From Latin America to South Africa: it’s time for effective solidarity towards Palestine

As the world gears up for Israeli Apartheid Week 2017, Pedro Ferraracio Charbel says that Israel continues to enact violence in Latin America, and South Africans and Latin Americans should stand together to oppose Israel’s continued globalised oppression.

As a child of the 90s I’ve only read, watched and listened to the inspiring stories of the South African anti-apartheid movement. I am deeply proud to come from Latin America, where social movements and some governments backed and advanced this struggle. It is even more inspiring to see that our people, while still struggling locally today, continue to find the time and energy to commit solidarity and support to others that are fighting oppression elsewhere.

Our struggles unite us, and this sense of internationalism becomes only more urgent with the rise of conservative and racist forces around the world. In this context, the recent support by Israel’s prime minister Benjamin Netanyahu to US president Donald Trump and his intention to build a wall on the Mexican border does not come as a surprise. Israel considers policies such as Trump’s as golden opportunities to promote and export their “field-tested” weapons, military technologies and racist policies.

Israel truly is a world leader in globalised oppression. When most of the world was isolating the apartheid regime in South Africa, it was Israel that broke the boycott and supplied the racist government with military – including nuclear – technology. Israel, it has been documented, also exported weapons to Rwanda during the genocide in 1994, and it further fueled the civil war in South Sudan supplying groups there with weapons.

The Israeli regime was also deeply associated with bloody dictatorships and death squads in Latin America. In fact, till today, Israel and its companies are promoting, abetting and profiting from human rights violations and killings perpetrated by several governments and police in my region. In Latin America, this violence that Israel is essentially part of, is almost always against black, poor, migrant and indigenous populations. Israel’s mistreatment of Palestinians and of Africans is been imported by our governments and used against our peoples.

There is no surprise, then, that Trump’s wall on the Mexico border would whet the appetite of the Israeli government and companies complicity with its violations. One such company, the Israeli Elbit Systems, was already contracted by the previous US government to build watchtowers on the US-Mexico border. Elbit’s selling point includes Israel’s apartheid wall and military drones which have been used against Palestinians in the besieged Gaza Strip.

From Latin America to South Africa the question asked by most conscious people when confronted by Israel’s racist regime against Palestinians and its collusion with human rights violations abroad is – how do we confront this?

Launched in 2005 by the vast majority of Palestinian civil society, the Boycott Divestment and Sanctions movement (BDS) is inspired by the isolation campaigns that helped to put an end to apartheid in South Africa. It aims to pressure Israel to meet its obligations under international law, calling for citizens and progressive grassroots movements around the world to pressure governments, companies, universities, artists, and different entities to break the ties of complicity with Israel’s occupation, colonisation and apartheid. Not only because of its legitimacy, but also because of its spectacular results and connections to our own local struggles, BDS is the main answer as to what we can do.

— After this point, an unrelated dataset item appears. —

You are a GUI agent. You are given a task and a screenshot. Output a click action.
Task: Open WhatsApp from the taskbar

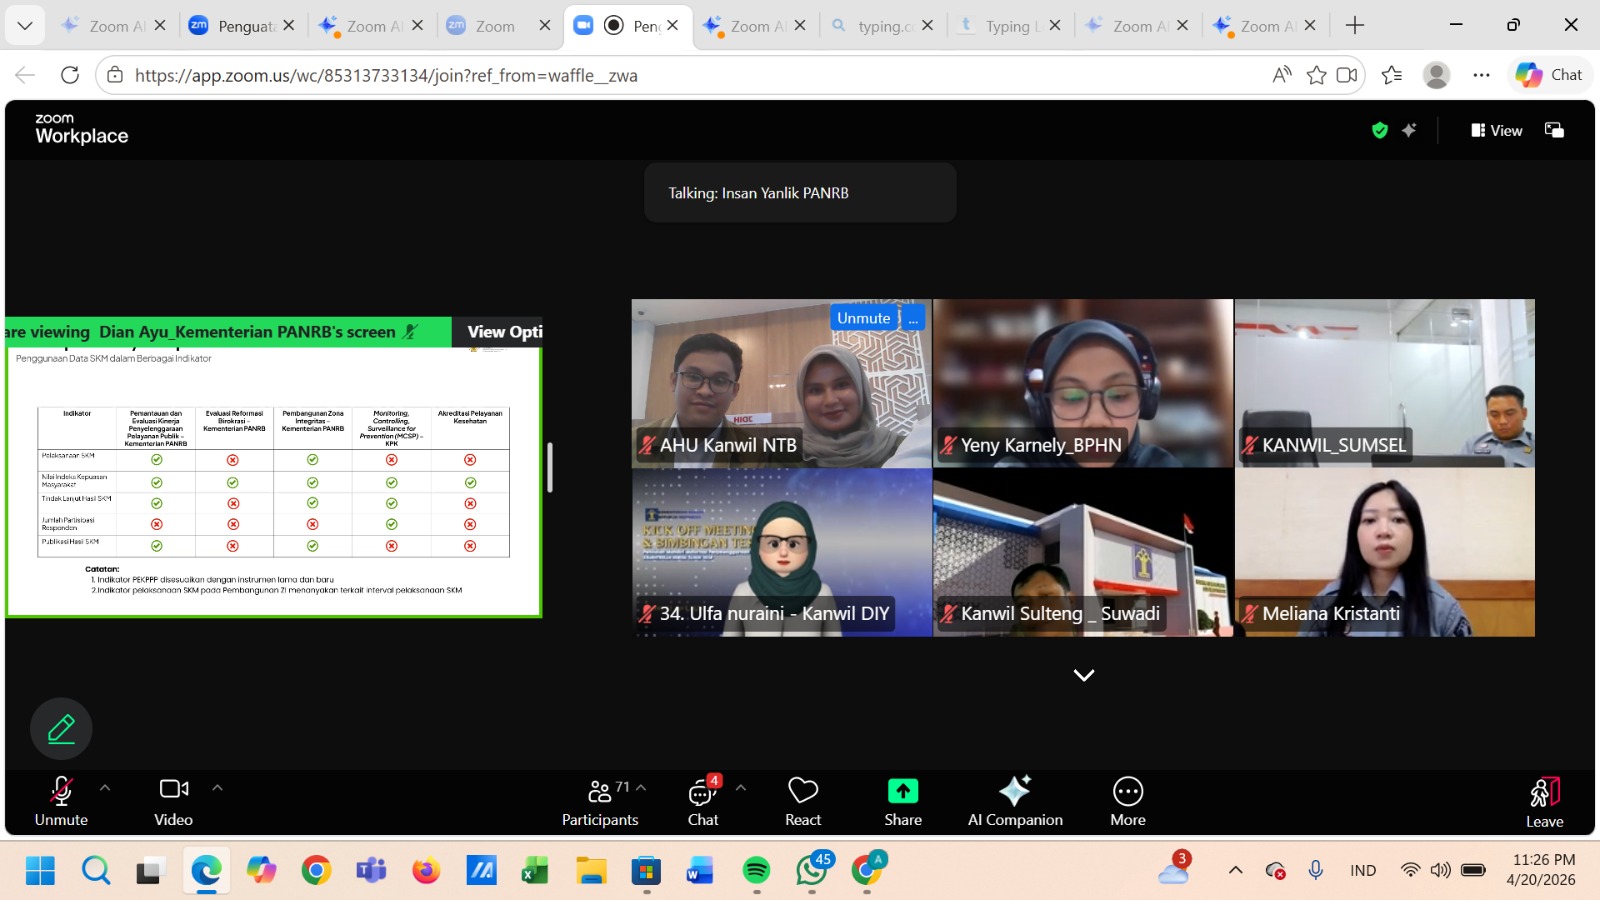[x=809, y=871]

Elbit, mentioned earlier, recently lost a major contract in Brazil, after pressure of local social movements in solidarity with Palestinians. Effective BDS pressure has led major multinationals, like Veolia, Orange and CRH, to abandon the Israeli market. The giant private security company G4S, which is also active in the US-Mexican border, sold almost all its business in Israel after losing several contracts and investments worldwide, including in South Africa, Colombia and Ecuador, due to BDS campaigns. Connecting BDS to struggles against water privatisation in Latin America, Brazilian and Argentinean social movements have managed to suspend deals of Israel’s apartheid water company, Mekorot.

These are just few examples of how people all around the world are answering the Palestinian call for BDS and effectively internationalising the struggle for human rights and against globalised repression and injustice. For South Africans and Latin Americans, standing in solidarity with the Palestinian people is organically connected to our own struggles in our respective regions. The two go hand in hand – fighting local battles and lending solidarity internationally.

The South African government, like several Latin American and other African governments, has shown support to the Palestinian people. However, Palestinians, who were among the most principled and reliable supporters of the struggle for liberation in South Africa as well as for battles for justice in Latin America, are asking for effective solidarity, not just rhetorical support. Actions taken by our governments must be strengthened and intensified. It is time for a full military embargo on Israel and concrete measures to hold the Israeli regime and complicit companies to account.

Otherwise, no matter how eloquent one’s speech may be, our governments will be supporting the material and symbolic walls being built and promoted by Netanyahu and Trump. Walls that are part of an international industry of injustice that has been harming Palestinians and our own peoples for decades. Let us all fight together for freedom, justice and equality.

Pedro Ferraracio Charbel is the BDS Coordinator for Latin America. He has been involved in various campaigns and struggles for justice, equality and freedom in Brazil and around the world.